**Exercise instructions:** The required output consists solely of the lines from the line containing "Screen dimensions: 846x616" through the end of the records, copied exactly.

**Data:**
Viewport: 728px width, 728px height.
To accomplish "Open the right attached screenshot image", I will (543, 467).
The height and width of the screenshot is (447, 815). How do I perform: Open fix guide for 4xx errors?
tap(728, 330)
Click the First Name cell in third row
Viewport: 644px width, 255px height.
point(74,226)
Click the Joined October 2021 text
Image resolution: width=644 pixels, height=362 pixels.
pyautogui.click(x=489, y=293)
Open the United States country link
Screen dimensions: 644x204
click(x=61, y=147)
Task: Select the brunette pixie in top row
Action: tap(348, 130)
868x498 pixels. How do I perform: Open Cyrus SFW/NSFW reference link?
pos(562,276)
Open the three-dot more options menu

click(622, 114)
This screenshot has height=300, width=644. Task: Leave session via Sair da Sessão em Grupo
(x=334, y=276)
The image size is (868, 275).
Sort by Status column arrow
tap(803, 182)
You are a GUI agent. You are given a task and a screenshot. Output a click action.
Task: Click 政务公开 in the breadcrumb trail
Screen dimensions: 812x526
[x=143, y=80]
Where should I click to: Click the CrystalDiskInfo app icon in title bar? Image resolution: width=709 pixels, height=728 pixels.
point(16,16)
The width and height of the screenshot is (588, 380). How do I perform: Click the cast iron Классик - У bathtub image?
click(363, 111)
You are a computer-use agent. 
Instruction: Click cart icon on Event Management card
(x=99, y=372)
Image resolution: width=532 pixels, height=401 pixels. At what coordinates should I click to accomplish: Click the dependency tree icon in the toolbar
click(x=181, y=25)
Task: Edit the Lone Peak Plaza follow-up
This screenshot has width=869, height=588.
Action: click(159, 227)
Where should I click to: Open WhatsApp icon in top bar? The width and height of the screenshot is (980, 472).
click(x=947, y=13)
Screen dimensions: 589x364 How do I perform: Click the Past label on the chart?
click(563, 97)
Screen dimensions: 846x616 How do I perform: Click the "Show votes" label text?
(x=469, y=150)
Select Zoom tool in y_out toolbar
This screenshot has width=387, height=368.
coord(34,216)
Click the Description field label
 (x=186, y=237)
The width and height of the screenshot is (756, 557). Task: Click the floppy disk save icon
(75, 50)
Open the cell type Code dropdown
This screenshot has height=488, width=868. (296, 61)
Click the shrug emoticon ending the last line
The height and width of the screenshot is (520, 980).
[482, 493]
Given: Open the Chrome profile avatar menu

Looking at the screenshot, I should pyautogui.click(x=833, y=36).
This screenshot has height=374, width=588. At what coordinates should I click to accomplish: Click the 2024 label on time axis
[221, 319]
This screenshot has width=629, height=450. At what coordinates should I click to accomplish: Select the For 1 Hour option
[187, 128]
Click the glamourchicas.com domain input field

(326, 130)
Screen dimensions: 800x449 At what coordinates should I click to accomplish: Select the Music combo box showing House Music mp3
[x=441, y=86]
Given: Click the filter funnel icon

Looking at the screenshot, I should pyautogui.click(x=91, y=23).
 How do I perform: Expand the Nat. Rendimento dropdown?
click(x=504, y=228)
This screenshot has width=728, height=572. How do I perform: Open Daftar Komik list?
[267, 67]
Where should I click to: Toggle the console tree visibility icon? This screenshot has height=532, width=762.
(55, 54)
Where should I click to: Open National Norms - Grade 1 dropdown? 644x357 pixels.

**Result:**
Screen dimensions: 846x616 How do I perform: Click the "Show votes" label text?
(x=469, y=150)
Select Zoom tool in y_out toolbar
This screenshot has width=387, height=368.
coord(34,216)
Click the Description field label
 (x=186, y=237)
The width and height of the screenshot is (756, 557). Task: Click the floppy disk save icon
(75, 50)
Open the cell type Code dropdown
This screenshot has height=488, width=868. (296, 61)
Click the shrug emoticon ending the last line
The height and width of the screenshot is (520, 980).
[482, 493]
Given: Open the Chrome profile avatar menu

Looking at the screenshot, I should pyautogui.click(x=833, y=36).
This screenshot has height=374, width=588. At what coordinates should I click to accomplish: Click the 2024 label on time axis
[221, 319]
This screenshot has width=629, height=450. At what coordinates should I click to accomplish: Select the For 1 Hour option
[187, 128]
Click the glamourchicas.com domain input field

(326, 130)
Screen dimensions: 800x449 At what coordinates should I click to accomplish: Select the Music combo box showing House Music mp3
[x=441, y=86]
Given: Click the filter funnel icon

Looking at the screenshot, I should pyautogui.click(x=91, y=23).
 How do I perform: Expand the Nat. Rendimento dropdown?
click(x=504, y=228)
This screenshot has width=728, height=572. How do I perform: Open Daftar Komik list?
[267, 67]
Where should I click to: Toggle the console tree visibility icon? This screenshot has height=532, width=762.
(55, 54)
Where should I click to: Open National Norms - Grade 1 dropdown? 644x357 pixels.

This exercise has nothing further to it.